The CHAIRMAN. Thank you very much. Senator Bartlett.

Senator BARTLETT. Thank you, Mr. Chairman. It seems to me the basic domestic problem is a shortage of domestic energy with controlled prices that are controlled too low to bring on sufficient domestic supplies quickly, and related with that is the worldwide oversupply of energy with controlled prices too high and also with controlled deliveries in the form of embargoes-one embargo and the threat of others.

I would like to ask Dr. Sawhill if we freed up the price of controlled oil, the 63 percent or so, what price increase would you anticipate there would be in gasoline?

Dr. SAWHILL. I believe our earlier estimates were about 5 cents. I am not positive of that. But you have $5 on 60 percent of our supplies, and it is 2 cents for each dollar. It would be somewhere in that range;. 5 to 6 cents, I would think.

Senator BARTLETT. If I recall, I think the earlier figure was 6.4

cents.

Dr. SAWHILL. Let's say 4 to 6 cents.

Senator BARTLETT. It seemed to me the panel in their discussions on the positive side seemed to be a little concerned about a major impact of freeing up the price.

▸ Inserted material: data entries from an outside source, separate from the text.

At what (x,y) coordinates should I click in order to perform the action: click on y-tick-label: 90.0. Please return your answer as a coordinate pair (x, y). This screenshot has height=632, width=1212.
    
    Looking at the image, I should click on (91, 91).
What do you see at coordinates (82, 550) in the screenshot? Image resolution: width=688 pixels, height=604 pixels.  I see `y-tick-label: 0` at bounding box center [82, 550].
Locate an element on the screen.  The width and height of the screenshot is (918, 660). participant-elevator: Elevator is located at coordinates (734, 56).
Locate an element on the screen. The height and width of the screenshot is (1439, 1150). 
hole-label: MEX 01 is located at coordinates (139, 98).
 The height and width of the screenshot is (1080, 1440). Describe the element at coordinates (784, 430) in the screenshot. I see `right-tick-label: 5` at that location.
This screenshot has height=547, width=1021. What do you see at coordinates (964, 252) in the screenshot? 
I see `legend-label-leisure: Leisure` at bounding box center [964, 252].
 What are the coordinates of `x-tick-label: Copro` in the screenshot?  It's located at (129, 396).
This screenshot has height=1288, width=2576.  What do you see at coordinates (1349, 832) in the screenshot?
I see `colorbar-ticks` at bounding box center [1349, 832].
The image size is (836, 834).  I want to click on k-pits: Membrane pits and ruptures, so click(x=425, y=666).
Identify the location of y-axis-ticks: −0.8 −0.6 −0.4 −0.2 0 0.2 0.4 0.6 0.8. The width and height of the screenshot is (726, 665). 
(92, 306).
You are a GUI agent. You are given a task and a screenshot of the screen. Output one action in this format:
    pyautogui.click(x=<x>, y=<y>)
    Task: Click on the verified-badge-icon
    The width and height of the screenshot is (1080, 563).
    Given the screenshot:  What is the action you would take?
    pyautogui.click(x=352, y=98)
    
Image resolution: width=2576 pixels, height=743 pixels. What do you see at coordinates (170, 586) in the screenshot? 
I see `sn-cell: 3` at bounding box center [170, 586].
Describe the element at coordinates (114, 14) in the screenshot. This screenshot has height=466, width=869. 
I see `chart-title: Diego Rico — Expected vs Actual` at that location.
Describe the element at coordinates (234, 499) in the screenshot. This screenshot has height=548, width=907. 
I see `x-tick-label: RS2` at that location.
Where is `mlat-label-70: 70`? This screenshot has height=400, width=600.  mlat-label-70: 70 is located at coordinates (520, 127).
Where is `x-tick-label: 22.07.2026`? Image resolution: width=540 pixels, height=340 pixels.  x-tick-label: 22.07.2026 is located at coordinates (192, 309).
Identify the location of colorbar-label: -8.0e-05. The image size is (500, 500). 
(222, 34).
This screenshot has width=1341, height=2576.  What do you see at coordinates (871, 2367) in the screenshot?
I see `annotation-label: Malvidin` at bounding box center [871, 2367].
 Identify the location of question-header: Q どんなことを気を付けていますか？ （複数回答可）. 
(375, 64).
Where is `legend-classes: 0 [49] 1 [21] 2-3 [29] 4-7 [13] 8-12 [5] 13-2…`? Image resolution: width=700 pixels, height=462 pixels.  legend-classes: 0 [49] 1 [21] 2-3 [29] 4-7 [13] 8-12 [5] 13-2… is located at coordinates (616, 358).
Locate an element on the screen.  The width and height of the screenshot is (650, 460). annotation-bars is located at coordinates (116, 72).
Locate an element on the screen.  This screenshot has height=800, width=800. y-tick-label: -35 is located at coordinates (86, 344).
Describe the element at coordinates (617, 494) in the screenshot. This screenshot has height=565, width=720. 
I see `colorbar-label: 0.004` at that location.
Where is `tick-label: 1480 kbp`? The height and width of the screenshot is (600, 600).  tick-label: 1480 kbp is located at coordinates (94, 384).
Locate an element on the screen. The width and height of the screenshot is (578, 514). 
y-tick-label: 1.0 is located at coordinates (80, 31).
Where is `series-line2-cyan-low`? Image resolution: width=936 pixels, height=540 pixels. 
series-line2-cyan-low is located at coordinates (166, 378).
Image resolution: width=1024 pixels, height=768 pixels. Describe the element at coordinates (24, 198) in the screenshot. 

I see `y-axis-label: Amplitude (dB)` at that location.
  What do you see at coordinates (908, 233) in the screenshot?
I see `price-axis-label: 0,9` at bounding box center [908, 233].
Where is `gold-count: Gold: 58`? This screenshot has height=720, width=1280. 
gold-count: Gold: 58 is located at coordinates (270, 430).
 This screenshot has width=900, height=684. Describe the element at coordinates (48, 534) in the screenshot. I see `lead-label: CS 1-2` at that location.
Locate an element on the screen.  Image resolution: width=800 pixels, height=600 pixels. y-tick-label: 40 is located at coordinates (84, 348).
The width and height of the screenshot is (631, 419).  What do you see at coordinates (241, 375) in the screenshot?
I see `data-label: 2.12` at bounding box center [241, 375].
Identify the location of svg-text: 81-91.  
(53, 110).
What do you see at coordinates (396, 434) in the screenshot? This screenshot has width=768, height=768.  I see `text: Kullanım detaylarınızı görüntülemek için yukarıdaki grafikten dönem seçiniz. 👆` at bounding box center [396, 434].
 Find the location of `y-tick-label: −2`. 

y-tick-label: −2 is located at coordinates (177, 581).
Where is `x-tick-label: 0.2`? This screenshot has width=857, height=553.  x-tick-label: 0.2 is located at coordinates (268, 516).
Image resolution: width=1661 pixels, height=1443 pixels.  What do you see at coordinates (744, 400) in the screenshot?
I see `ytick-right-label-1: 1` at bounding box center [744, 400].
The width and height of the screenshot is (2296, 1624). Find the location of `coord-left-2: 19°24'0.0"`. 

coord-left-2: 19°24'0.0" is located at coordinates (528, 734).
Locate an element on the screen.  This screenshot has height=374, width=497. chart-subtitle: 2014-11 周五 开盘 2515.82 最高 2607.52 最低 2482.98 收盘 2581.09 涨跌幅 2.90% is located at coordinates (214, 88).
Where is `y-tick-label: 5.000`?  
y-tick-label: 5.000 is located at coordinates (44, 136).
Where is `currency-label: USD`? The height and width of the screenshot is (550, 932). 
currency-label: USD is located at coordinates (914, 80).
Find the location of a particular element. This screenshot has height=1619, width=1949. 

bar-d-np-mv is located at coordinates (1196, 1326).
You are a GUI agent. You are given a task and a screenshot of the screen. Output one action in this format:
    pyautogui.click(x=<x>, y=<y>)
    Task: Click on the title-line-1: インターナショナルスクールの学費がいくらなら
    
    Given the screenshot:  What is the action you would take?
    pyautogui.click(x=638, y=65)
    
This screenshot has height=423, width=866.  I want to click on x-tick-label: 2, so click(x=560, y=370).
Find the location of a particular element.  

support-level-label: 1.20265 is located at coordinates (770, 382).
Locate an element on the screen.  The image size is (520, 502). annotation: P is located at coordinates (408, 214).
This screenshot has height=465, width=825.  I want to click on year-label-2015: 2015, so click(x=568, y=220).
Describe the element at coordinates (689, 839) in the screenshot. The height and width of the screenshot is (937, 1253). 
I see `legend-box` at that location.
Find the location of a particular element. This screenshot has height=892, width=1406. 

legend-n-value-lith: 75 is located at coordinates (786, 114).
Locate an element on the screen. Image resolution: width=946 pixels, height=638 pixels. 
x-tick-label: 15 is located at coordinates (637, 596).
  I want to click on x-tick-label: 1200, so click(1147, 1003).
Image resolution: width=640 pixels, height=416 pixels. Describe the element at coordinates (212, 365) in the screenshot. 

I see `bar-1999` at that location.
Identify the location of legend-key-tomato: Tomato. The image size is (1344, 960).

Mr. Lichtblau, I think, suggested that perhaps freeing up secondary oil, which I think is about 20 percent of the total, so I would like to ask you very quickly-as you know, I am limited on my time-I would like a yes or no kind of an answer, do you feel or if you feel the 4.6-percent freeing up of the market could bring on additional supplies which I would assume raise the price up to the $11.20 that currently exists on free oil, that will be less, $2 less than the imported price, would that be too much of an impact on the economy? And if you thought so, would you then favor doing that in graduated steps such as secondary oil which would be about one-third of the 60 percent? Maybe do it over 2 or 3 years?